The drive at Toyota Motor Manufacturing Canada Inc. plants in Cambridge, Ont., and Woodstock, Ont., has begun in the midst of an existing organizing effort at Honda of Canada Mfg., in Alliston, Ont., as the CAW seeks to offset the loss of tens of thousands of unionized jobs at the Canadian operations of the Detroit Three over the past decade.
If the union succeeds in its efforts at the two companies – it has failed repeatedly to organize either auto maker since the companies began producing vehicles in Canada in the 1980s – it will gain 11,000 new members and represent production workers at all five of the car companies that assemble vehicles in Ontario.
Successful organizing drives would also increase the companies’ fixed costs in Canada at a time when the high value of the Canadian dollar has already eroded their competitive position and both have warned employees that competing for vehicle programs with other North American plants is becoming tougher.
“I have never seen interest like this before [at Toyota],” said John Aman, the CAW’s director of organizing. There is also strong interest among Honda’s 4,000-member work force, Mr. Aman said, adding that “if one becomes unionized, the other one is going to follow suit very quickly.”
Interest among employees was sparked by the union’s success last September in fighting off demands by the Detroit Three for a permanent two-tier wage system at their Canadian operations and recent cost-cutting moves by Toyota, he said.
Base wage rates for full-time employees at each company are close to the $34 an hour CAW members earn at Detroit Three factories in Ontario, but as much as 10 per cent of those wages can come from bonuses that are based on attendance and profits.
Honda said in a memo to employees last year that it was forced to moderate increases in base wage rates.
“We continue to be at a disadvantage based on the value of the dollar,” Honda vice-president Gilles Madore told employees. “We need to continue our efforts to strengthen our competitive position in relation to our sister Honda plants in the United States and elsewhere because we compete with them for production allocation.”

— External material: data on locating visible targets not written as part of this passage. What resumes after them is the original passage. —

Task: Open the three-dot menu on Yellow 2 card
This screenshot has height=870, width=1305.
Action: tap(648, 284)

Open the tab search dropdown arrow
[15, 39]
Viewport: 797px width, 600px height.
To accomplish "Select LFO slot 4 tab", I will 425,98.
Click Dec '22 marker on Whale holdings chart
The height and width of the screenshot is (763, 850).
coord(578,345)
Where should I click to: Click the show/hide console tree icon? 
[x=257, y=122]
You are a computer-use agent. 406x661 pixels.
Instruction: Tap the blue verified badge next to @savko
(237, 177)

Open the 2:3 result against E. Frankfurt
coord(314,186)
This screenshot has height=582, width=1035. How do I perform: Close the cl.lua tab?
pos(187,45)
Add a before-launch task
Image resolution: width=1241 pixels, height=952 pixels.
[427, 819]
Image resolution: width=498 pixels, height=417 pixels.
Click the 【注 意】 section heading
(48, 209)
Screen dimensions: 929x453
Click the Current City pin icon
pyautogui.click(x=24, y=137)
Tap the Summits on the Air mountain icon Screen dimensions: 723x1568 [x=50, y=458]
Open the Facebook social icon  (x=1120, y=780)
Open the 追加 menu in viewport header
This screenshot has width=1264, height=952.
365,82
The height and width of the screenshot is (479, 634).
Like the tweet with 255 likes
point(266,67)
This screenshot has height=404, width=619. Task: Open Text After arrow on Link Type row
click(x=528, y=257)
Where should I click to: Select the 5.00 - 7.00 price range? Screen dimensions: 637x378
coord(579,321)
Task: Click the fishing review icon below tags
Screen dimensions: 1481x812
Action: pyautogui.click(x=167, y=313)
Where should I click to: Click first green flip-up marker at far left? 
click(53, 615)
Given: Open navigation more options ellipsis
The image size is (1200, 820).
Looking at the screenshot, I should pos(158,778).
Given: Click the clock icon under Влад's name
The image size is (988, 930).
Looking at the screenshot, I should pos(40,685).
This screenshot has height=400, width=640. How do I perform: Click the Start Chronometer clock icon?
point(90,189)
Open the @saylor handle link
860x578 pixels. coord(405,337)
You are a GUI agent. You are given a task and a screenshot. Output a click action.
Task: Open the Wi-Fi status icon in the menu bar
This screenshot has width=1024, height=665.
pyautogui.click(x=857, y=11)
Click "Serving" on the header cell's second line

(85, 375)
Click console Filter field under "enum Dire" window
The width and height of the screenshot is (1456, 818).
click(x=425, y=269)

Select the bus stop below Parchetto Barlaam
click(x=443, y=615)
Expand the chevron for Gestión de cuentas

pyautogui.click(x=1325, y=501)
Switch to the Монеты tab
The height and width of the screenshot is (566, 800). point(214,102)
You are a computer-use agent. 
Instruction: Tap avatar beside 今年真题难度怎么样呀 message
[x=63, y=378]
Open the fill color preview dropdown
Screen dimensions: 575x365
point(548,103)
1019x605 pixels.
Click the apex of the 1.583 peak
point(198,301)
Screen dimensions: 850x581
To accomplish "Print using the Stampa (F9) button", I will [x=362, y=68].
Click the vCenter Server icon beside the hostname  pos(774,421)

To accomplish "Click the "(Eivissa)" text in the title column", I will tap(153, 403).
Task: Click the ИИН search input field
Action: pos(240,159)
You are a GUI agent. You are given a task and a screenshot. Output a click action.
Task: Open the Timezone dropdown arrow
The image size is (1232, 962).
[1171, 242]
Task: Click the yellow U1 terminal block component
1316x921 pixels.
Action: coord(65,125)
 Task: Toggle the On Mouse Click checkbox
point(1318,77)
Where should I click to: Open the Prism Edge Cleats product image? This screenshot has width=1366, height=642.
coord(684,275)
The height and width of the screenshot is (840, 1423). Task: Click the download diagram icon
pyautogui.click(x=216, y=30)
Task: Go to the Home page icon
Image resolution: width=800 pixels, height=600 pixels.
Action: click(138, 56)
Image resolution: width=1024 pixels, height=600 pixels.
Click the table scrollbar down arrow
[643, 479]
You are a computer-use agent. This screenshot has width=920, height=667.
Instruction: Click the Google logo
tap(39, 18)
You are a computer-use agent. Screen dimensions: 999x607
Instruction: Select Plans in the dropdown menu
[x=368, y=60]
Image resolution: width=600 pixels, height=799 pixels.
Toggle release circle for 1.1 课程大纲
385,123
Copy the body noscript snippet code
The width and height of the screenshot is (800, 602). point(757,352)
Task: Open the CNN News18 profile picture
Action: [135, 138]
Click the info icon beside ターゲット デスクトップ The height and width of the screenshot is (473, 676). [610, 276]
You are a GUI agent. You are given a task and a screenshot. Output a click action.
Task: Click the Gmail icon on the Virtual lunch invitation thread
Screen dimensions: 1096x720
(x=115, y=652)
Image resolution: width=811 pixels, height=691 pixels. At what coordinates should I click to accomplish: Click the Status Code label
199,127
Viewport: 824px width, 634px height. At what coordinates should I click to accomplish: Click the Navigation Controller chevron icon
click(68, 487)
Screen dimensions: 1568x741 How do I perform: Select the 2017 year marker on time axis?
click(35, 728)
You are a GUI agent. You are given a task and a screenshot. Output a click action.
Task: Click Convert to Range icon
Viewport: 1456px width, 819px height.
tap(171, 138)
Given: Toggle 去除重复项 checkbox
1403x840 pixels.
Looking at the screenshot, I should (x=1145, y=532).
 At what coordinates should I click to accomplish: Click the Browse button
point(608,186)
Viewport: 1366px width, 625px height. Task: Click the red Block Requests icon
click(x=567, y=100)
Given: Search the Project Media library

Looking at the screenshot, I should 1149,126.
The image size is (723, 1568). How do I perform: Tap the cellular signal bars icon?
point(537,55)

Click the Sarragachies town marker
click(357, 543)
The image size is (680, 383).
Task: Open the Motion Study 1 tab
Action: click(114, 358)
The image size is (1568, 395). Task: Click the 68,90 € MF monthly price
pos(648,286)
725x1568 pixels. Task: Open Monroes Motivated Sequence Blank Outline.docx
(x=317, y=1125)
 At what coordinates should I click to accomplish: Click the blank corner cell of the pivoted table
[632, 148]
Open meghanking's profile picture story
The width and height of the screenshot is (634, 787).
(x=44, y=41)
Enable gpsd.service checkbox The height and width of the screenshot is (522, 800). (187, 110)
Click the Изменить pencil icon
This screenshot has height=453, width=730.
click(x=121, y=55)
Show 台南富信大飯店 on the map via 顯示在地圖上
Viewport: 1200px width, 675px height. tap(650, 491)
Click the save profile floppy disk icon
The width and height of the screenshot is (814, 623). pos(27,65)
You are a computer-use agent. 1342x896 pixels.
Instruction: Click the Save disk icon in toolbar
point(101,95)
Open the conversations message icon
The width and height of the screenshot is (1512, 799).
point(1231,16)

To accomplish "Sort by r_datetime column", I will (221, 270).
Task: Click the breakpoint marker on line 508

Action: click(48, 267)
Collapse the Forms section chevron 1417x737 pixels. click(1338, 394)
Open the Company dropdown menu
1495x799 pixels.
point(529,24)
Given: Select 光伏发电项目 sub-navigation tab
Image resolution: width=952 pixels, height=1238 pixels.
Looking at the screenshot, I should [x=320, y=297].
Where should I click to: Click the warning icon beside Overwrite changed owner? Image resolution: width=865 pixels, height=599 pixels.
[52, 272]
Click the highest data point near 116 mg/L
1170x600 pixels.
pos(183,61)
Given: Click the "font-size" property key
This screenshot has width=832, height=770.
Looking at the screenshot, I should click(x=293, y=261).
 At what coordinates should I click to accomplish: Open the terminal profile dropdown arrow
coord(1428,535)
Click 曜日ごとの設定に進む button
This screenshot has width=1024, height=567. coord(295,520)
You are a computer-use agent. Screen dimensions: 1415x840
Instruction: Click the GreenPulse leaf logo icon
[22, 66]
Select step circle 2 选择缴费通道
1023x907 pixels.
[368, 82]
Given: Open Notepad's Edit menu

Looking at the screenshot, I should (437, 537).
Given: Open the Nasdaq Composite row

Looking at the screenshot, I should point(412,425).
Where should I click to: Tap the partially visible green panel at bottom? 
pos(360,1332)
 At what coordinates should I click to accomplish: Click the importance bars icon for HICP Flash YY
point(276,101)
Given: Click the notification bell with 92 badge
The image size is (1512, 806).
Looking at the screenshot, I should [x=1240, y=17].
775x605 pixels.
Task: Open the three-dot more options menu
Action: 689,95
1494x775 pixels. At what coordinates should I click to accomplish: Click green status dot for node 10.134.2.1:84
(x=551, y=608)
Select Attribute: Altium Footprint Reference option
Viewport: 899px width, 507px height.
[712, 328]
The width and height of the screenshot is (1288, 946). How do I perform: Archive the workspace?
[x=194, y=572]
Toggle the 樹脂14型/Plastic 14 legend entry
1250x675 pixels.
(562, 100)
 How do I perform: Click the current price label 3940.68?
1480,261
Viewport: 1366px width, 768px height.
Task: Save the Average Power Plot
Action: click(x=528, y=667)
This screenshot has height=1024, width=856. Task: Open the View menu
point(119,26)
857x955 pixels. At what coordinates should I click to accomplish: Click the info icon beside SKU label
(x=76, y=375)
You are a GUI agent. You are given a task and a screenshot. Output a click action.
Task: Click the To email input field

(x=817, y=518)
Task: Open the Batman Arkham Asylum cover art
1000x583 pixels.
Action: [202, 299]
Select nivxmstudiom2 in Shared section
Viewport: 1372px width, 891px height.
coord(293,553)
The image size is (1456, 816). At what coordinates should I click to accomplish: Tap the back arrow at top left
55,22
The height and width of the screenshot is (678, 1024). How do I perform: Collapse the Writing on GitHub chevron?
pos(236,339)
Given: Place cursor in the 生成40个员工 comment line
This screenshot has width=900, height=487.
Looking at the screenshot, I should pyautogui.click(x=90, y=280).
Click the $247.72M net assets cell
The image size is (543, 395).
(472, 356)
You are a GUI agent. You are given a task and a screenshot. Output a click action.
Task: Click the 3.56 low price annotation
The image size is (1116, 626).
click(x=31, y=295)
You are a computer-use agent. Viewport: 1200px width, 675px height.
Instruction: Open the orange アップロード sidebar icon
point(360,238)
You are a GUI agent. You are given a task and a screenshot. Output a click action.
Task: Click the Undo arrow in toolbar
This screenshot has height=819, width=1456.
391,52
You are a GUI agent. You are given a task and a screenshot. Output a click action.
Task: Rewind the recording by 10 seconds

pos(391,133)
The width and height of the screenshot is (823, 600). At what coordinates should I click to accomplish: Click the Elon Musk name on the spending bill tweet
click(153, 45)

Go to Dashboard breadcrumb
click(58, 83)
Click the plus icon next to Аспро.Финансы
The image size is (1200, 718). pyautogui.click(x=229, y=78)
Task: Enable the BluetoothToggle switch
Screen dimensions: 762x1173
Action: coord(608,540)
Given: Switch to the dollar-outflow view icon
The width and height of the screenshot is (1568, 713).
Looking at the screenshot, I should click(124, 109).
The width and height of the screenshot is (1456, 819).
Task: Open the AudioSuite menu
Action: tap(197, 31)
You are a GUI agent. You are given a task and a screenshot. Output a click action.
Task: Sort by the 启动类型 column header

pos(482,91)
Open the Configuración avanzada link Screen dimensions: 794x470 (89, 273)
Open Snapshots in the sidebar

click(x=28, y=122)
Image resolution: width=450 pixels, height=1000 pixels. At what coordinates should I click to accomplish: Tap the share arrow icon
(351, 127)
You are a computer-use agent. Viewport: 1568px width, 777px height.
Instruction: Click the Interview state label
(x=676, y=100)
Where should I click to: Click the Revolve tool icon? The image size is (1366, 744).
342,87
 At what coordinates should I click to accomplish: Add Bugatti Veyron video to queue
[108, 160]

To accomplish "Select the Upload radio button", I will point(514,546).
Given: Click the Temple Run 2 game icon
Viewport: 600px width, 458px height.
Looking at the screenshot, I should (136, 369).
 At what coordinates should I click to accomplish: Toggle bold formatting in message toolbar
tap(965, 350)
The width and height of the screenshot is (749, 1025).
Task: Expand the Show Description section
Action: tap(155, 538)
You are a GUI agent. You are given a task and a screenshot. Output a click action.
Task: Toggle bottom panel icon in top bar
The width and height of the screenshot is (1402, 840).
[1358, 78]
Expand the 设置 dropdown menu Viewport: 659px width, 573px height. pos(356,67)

Employees active in the organizing drives have expressed concern about what they believe is a high number of contract employees at each company. Neither company will reveal the breakdown between full-time employees who receive top wages and full benefits and the number of contract employees, who are paid as much as $10 an hour less and receive few or no benefits.
The organizing drive at Toyota comes amid a major expansion at both its plants. The Woodstock factory, which makes RAV4 crossover utility vehicles has recently added 400 employees to boost production. The Cambridge plant will also add 400 people this year as it gears up to boost output of Lexus RX350 crossovers early in 2014. That’s on top of record production of 519,215 vehicles at the two plants last year.
Toyota Motor Canada spokesman Greig Mordue said it is up to employees to decide whether they want to join the union.
“We don’t believe one is necessary,” Mr. Mordue said. “We have all the systems and processes in place to allow team members to have a voice and have some influence over their working lives. We have what we describe as a fully competitive wage and benefits package that reflects the unique needs of individual team members and the requirements of our employees.”